Este sábado fue un día de iglesia para Otakin. Ya el miércoles 25 de febrero, Rodrigo Fernández, el nombre real del también autodenominado anti-influencer, había dado el sí por el civil para iniciar su vida de casado junto a Isabel Castillo. Y este fin de semana, terminó por sellar su compromiso amoroso con un matrimonio por las leyes religiosas.
La ceremonia eclesiástica del oriundo de Hualpén se desarrolló en Concepción, Región del Bío Bío, ocasión en la que el creador de contenido se encargó de que la boda no pasara inadvertida. Fiel a su estilo desenfadado, Otakin llegó a la iglesia vestido con una traje inspirado en Dragon Ball.
Su guiño directo al universo saiyajin sorprendió a todos y rápidamente se tomó las redes sociales. El traje elegido por el participante de «El Internado» desató comentarios y elogios entre sus seguidores dado su particular look.
La novia, en cambio, optó por la sobriedad, llevando un vaporoso vestido blanco.
¿Y la comida?
La pareja, que se mostró emocionada durante toda la ceremonia, estuvo acompañada por familiares y sus amigos más cercanos.
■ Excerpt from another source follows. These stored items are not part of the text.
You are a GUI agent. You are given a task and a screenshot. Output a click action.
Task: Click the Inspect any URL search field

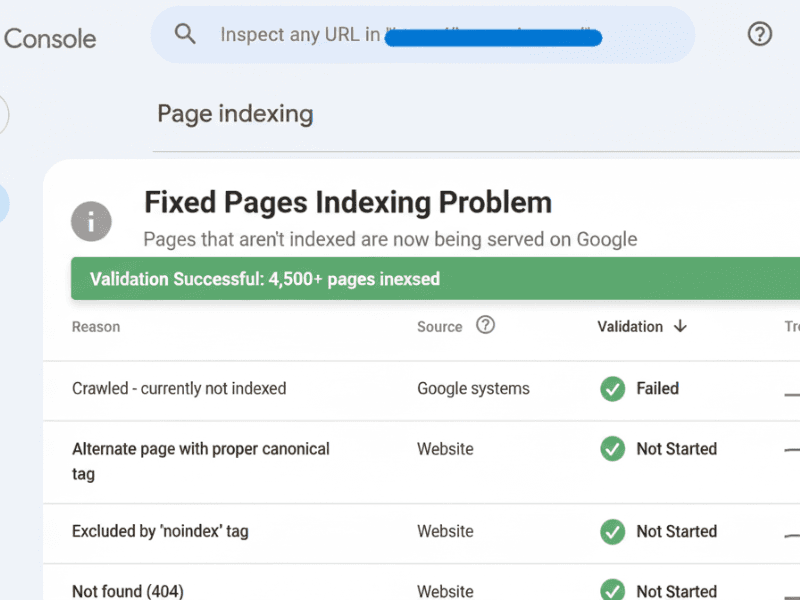[422, 35]
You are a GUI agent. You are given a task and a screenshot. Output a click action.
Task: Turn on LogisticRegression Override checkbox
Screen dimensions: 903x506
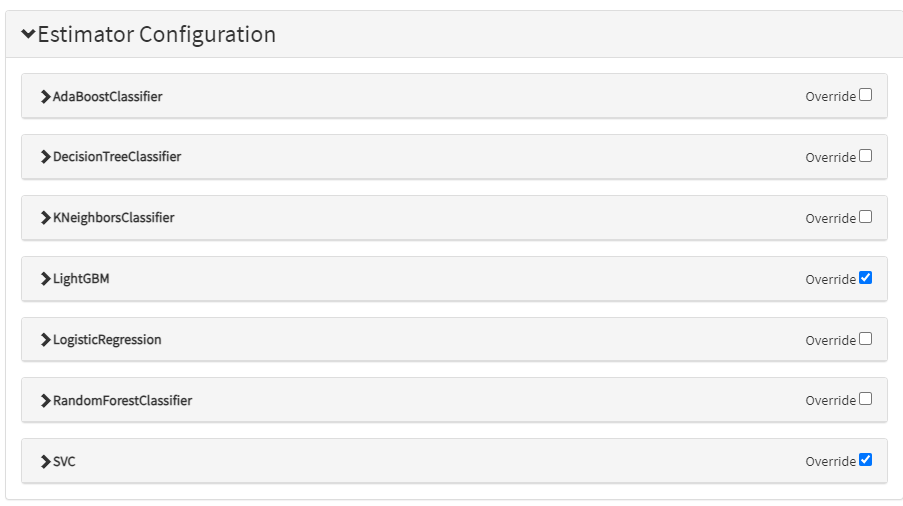tap(865, 339)
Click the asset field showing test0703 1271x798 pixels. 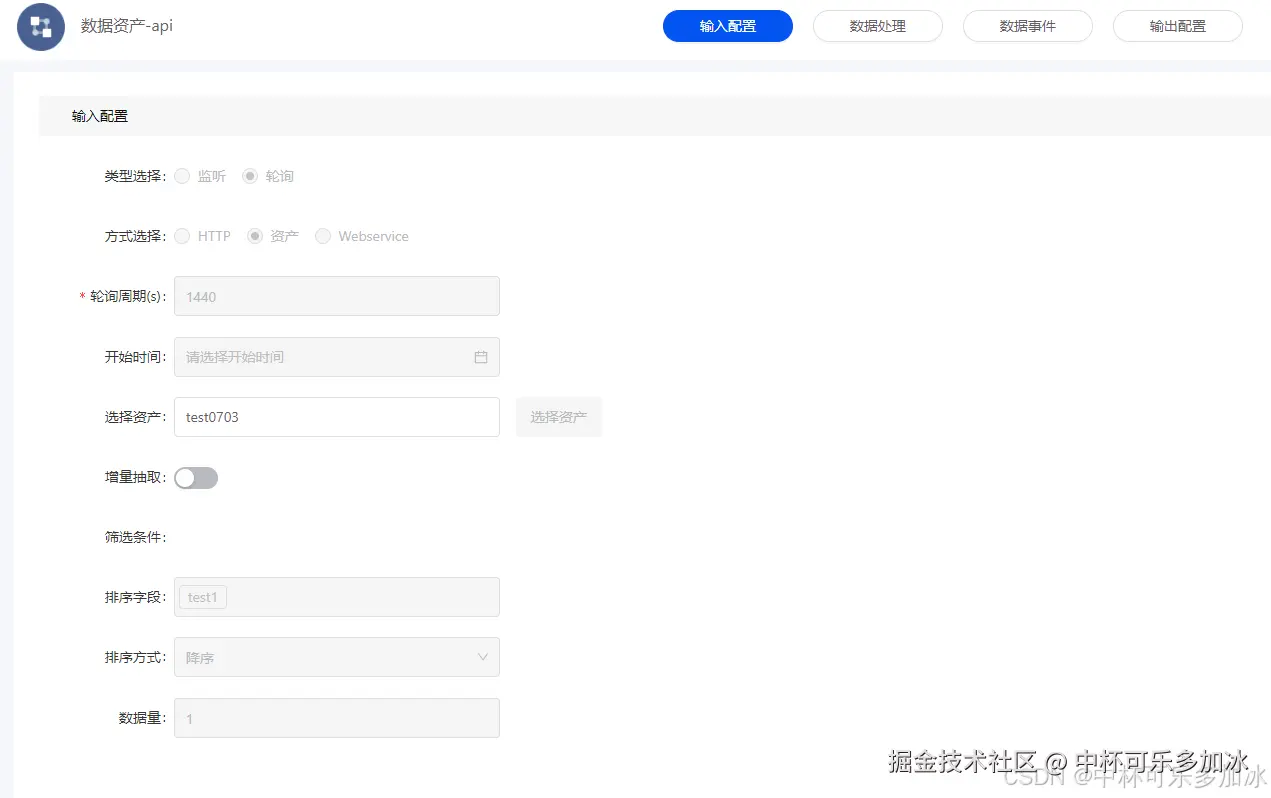tap(337, 417)
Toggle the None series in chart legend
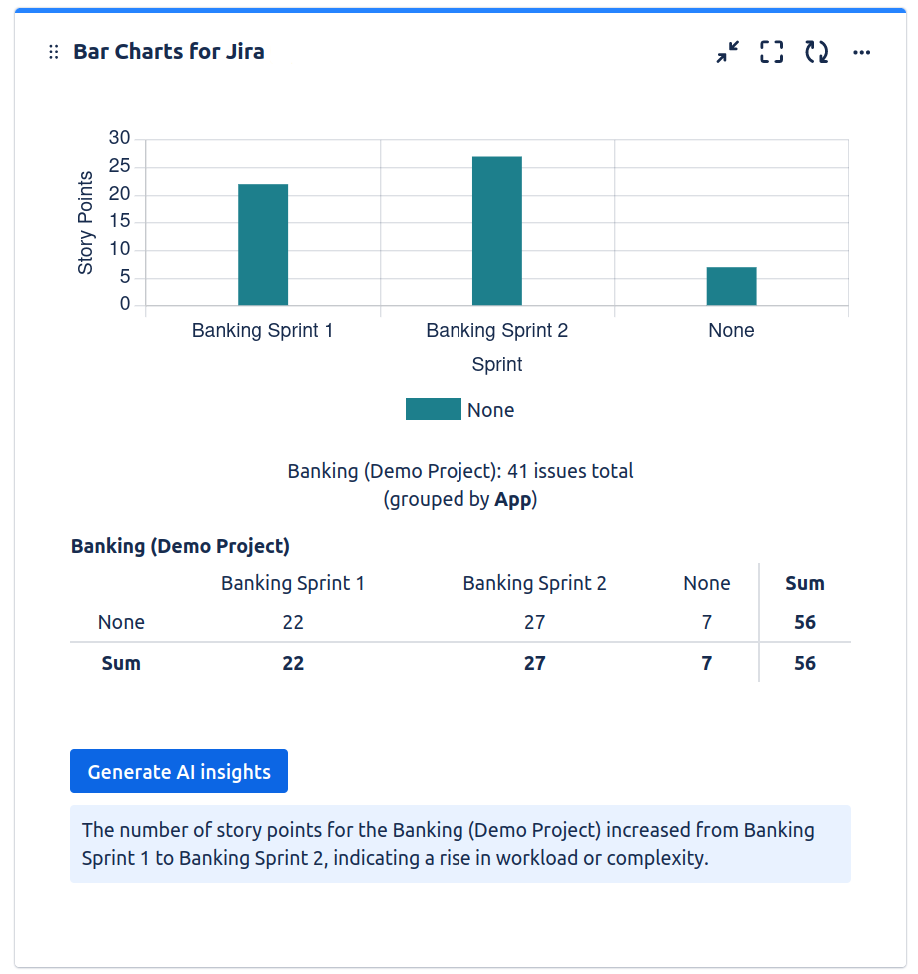 point(460,410)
Tras el «sí, acepto», los recién casados salieron del templo entre aplausos y se trasladaron en un vehículo clásico hasta donde festejaron el enlace.
La fiesta tuvo animación y una banda en vivo. También hubo risas, abrazos y registros que no tardaron en viralizarse. Pero respecto del banquete, ninguna información.
Esta segunda parte del matrimonio ya generaba expectación. Durante el matrimonio civil, Otakin bromeó con el gasto que implica dar este paso.
«Primera etapa completada. Oye, hay que tener plata pa’ casarse. Se viene la iglesia», adelantó Otakin en esa ocasión, junto a una fotografía con Isabel y la hija que ya tienen en común.
Ya pasado el evento, quedó la duda acerca de si el novio, conocido por sus reseñas honestas y críticas de locales de comida, aprobó la comida. O si lanzó alguno de los ácidos comentarios que lo caracterizan cuando una preparación le disgusta.